• Your task
Would you copy each line of the records that includes the word "computer"?

↓↓↓

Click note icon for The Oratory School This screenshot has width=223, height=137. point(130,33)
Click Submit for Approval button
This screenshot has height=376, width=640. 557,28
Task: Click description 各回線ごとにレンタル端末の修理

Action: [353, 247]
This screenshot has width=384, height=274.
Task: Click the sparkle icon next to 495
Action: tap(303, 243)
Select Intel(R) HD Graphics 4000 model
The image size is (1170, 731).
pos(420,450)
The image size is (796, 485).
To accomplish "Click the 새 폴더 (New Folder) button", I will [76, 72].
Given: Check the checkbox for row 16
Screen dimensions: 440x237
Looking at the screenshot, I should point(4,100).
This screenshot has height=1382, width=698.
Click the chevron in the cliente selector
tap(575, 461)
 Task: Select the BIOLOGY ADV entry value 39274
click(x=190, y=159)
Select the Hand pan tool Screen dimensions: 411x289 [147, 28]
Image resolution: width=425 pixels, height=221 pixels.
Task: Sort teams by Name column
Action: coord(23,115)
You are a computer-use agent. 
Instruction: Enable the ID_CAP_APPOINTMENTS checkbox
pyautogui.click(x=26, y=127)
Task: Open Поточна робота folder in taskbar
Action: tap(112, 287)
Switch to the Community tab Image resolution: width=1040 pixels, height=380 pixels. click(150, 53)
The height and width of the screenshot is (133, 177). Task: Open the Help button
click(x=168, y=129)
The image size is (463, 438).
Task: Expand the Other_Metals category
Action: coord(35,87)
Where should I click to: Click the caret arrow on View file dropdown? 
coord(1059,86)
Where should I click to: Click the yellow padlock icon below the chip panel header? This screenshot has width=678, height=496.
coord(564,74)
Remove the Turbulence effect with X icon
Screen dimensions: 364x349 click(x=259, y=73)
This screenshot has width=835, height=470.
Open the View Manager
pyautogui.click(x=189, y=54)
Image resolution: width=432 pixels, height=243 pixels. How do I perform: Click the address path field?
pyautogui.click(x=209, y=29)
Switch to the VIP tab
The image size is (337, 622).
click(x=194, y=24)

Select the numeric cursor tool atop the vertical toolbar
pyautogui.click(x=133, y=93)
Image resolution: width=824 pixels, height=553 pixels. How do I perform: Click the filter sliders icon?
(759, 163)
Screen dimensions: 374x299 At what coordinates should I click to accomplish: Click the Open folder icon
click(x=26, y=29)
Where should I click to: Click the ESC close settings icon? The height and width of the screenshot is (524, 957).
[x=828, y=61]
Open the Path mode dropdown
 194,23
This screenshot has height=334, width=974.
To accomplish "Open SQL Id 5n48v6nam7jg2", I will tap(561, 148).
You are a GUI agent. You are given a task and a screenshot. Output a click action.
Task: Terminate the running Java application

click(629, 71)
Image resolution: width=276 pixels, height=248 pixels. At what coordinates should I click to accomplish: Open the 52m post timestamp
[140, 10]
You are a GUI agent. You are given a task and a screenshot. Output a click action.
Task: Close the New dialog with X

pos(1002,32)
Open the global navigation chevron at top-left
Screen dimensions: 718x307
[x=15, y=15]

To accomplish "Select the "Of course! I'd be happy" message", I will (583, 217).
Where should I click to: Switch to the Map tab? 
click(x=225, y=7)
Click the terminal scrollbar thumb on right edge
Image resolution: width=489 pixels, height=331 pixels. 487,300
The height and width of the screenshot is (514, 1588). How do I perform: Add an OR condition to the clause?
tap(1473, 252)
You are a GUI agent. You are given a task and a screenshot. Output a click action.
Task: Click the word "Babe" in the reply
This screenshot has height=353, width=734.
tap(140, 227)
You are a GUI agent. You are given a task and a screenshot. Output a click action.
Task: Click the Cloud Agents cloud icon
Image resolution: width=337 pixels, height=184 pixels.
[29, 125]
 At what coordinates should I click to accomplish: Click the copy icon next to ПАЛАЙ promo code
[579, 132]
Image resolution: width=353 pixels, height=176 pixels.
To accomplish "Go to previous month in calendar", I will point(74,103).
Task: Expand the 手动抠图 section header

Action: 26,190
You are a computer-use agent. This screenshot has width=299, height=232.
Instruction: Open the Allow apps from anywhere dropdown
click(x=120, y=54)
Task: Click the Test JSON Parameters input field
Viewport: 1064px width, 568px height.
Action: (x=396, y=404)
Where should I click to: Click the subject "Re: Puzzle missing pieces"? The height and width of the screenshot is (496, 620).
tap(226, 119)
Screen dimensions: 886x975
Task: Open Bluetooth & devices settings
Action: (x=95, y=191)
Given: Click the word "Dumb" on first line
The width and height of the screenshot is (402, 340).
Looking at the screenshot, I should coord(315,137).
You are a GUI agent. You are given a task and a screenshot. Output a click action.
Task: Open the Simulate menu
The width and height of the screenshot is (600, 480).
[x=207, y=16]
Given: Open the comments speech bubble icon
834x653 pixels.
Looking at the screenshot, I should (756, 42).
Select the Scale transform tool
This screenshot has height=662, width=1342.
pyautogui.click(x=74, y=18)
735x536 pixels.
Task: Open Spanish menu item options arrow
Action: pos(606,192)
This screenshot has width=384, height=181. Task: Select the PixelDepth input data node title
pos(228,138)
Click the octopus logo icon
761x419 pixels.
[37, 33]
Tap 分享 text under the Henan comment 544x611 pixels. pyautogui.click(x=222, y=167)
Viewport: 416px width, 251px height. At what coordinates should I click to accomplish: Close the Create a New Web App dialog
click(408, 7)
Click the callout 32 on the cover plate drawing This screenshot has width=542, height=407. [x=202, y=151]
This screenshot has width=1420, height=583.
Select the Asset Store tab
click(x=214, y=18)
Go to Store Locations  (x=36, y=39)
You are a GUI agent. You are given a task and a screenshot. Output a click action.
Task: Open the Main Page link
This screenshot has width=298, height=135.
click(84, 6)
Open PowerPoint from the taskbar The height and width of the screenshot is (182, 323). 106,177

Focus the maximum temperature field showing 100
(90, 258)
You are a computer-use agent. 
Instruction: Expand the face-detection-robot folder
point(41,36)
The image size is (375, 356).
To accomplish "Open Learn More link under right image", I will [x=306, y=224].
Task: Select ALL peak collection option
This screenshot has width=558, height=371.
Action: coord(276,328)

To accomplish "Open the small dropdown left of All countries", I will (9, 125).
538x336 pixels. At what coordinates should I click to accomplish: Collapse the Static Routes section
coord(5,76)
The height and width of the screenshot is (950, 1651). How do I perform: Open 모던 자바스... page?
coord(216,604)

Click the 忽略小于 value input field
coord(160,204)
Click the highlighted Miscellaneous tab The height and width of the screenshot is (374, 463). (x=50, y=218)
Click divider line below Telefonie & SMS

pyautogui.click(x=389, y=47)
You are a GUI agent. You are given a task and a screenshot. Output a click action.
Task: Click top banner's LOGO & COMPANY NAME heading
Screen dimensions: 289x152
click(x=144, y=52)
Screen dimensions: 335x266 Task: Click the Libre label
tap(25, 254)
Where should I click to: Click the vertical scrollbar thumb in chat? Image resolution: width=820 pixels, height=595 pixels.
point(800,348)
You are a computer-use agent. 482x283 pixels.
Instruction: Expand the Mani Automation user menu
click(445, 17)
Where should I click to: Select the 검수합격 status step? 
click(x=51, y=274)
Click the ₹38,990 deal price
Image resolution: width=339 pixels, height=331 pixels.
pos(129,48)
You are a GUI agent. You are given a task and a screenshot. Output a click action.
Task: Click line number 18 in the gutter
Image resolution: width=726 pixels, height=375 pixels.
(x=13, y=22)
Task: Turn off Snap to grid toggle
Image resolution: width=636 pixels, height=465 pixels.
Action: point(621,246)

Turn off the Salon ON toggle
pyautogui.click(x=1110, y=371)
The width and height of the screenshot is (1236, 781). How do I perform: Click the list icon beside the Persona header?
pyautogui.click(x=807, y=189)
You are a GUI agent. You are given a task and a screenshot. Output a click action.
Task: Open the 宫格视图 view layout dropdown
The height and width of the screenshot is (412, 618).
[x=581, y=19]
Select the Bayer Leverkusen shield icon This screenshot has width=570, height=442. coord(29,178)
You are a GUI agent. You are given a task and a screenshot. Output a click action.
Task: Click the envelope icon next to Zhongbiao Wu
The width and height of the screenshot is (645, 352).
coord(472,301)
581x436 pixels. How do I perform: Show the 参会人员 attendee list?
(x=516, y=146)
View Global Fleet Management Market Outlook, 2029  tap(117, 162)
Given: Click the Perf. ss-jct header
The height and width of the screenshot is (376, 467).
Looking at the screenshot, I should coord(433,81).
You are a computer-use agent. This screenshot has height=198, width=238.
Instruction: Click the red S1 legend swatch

↑↑↑

• Response area
You are a computer-use agent. 
You are a computer-use agent. This screenshot has width=299, height=232.
You are a computer-use agent. 
You are a computer-use agent. 482x283 pixels.
You are a computer-use agent. This screenshot has height=198, width=238.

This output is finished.